I’ve also been inspired by the work of Spanish painter Francisco Goya, especially his beautiful and ugly Disasters of War etchings, which fits with my feelings about war. The illustrator Saul Steinberg was also a real problem for me. When I looked at his work, my hand so naturally went the way his hand would go. I had to stop looking at his work for 30 years because I didn’t want to do another Steinberg. Steinberg’s sophisticated humor—rendered with ideas and concepts along with his conventional, graphic cartoon forms—were meaningful to me. I learned about decorative design and very funny ways to draw from the kind of magic that Steinberg put into his work.
How do you avoid repetition in your work? Being repetitive is not a problem. Picasso did dozens of paintings of just a naked figure. During the Renaissance, people kept on painting Madonnas and children. These artists wanted to do each one a little bit differently than the last one. That kind of repetition is alright—their paintings can be less concerned with literal content and more concerned with the meaning, ideas and formal concerns of painting. Good painters are not merely storytellers. Paintings by great artists like Philip Guston, Edward Hopper and Francis Bacon have other objectives which can be observed through the senses.
Your poster End Bad Breath from 1968 is an icon of antiwar dissent. Were you ever fearful to take part in this larger conversation? No. My opinions are not that controversial. Most of us were against the Vietnam War, so that wasn’t a problem.
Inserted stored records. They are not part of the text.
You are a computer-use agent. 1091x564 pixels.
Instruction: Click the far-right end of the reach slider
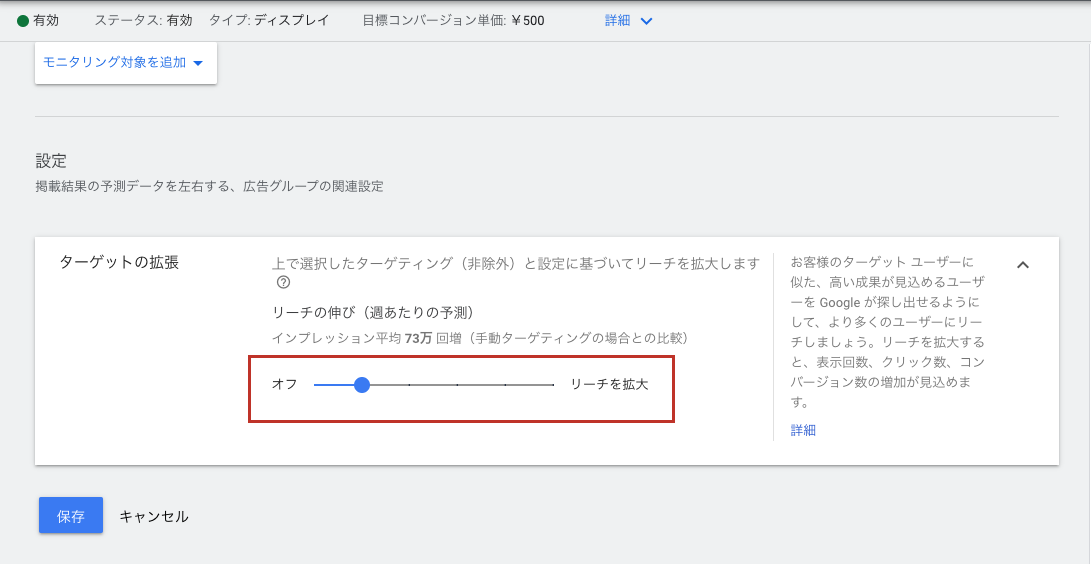[x=553, y=385]
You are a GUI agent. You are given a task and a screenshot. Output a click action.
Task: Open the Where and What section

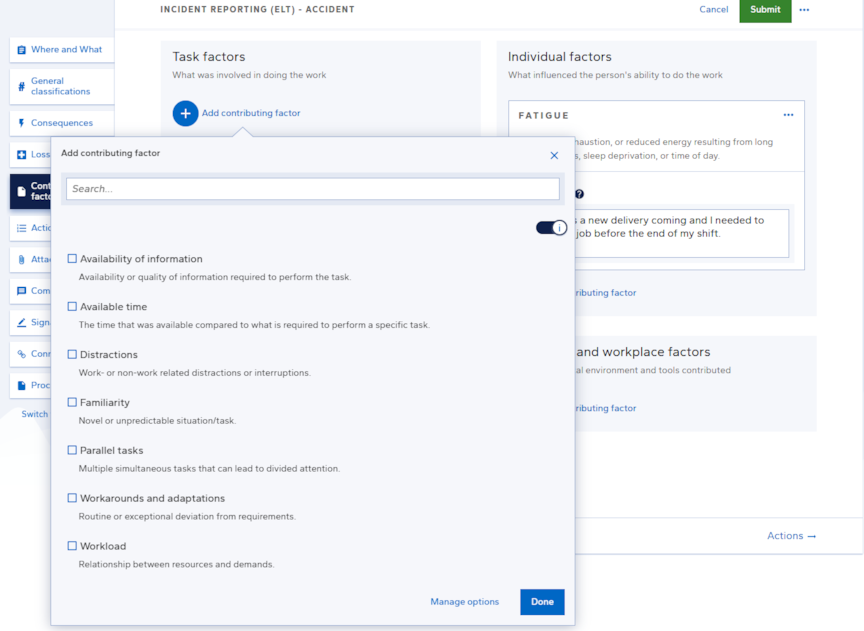pos(65,49)

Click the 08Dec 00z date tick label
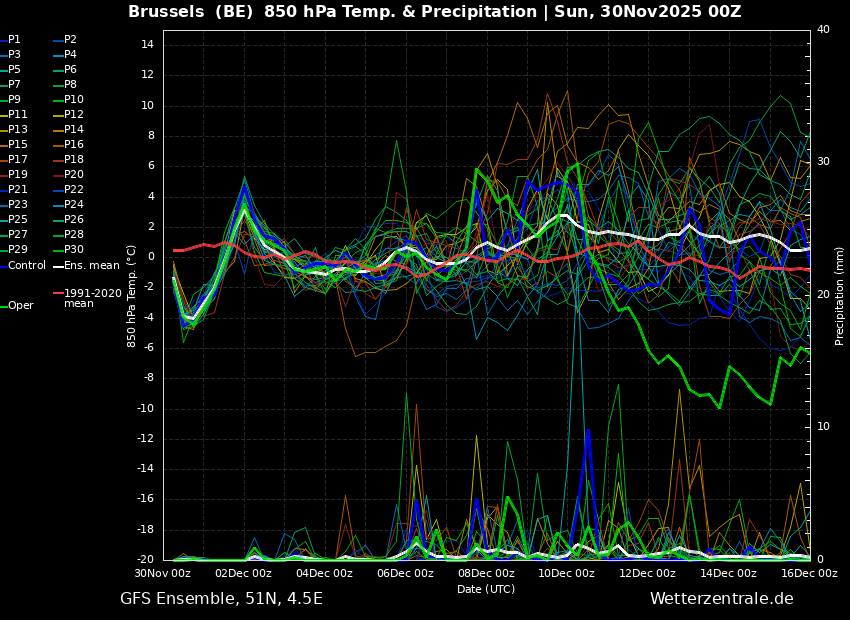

But sometimes you want controversy. Push Pin also had a show called The Push Pin Style at the Louvre’s Musée des Arts Décoratifs in Paris, France, in 1970. A few reviews of the show were trying to make a controversy out of our work, saying that we were somewhat avant garde for the time. There were even some reviewers who said that we were going against the free enterprise system (even though we were doing commercial work for corporations). But we read those reviews with joy, because it only made us look good. You want to shake things up a little bit and get attention. That’s all we want: to be better artists, with the understanding that we know what’s going on in the world and to show it in our work.
Do you have a piece that you’re most sentimental about? For one issue of the Push Pin Graphic called the South, I was reacting to the Civil Rights Movement in the South during the ’60s. People were going down South and protesting, and some of them were assassinated, so I did a sixteen-page brochure showing some of the leaders in the Civil Rights Movement. I designed a hole—representing bullet holes—that was punched through the whole issue.
The last scene was the giant Civil Rights march on Washington, D.C. In the middle was a photograph of a woman who represented the whole South, and there was a hole punched through her head, meaning that the South was changing. I was happy to be able to express my feelings with this issue, that this racist society was shifting.
Why did you choose to stay with Push Pin when your partner Milton Glaser had left? Milton was more secure with his reputation. I am less secure. I felt that I needed some help, and the name Push Pin came with a reputation, so I continued to use the name Push Pin and do whatever it could do in terms of developing projects. For example, the Push Pin Graphic used the Push Pin name. Push Pin—as a style, movement or producer—had a bigger reputation than my reputation. Although, right now, my reputation may be bigger.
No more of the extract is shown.